[Records from a dataset]
——————————
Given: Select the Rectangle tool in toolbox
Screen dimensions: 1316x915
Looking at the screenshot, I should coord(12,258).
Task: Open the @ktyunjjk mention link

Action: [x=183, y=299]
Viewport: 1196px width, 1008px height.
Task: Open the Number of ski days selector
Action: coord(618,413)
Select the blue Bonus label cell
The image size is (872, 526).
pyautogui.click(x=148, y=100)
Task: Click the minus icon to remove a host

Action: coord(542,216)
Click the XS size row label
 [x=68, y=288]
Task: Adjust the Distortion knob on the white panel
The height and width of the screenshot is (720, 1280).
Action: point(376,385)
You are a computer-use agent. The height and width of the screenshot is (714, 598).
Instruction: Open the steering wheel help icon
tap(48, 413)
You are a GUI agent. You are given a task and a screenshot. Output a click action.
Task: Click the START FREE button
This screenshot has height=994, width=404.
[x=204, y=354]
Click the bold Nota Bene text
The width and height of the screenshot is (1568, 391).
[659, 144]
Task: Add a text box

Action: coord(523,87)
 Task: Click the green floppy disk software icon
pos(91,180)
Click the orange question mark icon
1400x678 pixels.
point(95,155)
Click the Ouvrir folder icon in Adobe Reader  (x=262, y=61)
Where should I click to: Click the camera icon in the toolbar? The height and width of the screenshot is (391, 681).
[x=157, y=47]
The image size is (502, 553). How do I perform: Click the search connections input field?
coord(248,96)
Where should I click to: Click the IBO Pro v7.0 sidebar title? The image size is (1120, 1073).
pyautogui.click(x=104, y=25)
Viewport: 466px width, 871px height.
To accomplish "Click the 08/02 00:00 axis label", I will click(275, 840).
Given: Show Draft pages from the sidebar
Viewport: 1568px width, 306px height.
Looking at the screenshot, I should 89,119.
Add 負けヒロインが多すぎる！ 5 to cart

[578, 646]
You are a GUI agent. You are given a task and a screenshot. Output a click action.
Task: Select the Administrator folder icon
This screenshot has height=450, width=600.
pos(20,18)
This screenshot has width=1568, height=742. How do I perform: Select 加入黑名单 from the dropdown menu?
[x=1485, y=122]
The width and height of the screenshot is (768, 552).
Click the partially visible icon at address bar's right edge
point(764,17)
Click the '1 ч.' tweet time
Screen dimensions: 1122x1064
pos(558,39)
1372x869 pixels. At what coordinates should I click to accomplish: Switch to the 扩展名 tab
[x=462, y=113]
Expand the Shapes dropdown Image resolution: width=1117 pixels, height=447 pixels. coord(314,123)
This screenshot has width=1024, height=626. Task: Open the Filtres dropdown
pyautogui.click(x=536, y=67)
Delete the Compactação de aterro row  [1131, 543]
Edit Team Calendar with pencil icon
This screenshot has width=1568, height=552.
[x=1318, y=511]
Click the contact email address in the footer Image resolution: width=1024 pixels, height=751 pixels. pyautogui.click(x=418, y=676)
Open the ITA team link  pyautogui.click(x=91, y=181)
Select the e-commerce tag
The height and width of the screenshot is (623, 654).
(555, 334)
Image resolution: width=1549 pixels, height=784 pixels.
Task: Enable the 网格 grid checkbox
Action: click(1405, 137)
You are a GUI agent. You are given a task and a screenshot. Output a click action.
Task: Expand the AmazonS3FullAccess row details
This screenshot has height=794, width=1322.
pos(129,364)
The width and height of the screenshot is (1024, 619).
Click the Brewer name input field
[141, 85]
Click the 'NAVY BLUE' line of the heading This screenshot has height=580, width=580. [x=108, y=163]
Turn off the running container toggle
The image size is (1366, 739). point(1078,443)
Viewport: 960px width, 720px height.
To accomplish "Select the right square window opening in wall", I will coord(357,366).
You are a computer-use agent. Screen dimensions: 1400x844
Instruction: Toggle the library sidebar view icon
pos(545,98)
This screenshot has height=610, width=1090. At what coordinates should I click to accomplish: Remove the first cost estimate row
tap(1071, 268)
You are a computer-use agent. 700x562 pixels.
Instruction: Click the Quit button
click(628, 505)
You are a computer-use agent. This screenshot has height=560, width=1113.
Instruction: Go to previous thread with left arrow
——————————
What you are asked to do
Look above for the line with "Click the partially"; retype exactly that line, every line after it up to the line with "Expand the Shapes", and that line too, nothing else.

Finished exercise
Click the partially visible icon at address bar's right edge
point(764,17)
Click the '1 ч.' tweet time
Screen dimensions: 1122x1064
pos(558,39)
1372x869 pixels. At what coordinates should I click to accomplish: Switch to the 扩展名 tab
[x=462, y=113]
Expand the Shapes dropdown Image resolution: width=1117 pixels, height=447 pixels. coord(314,123)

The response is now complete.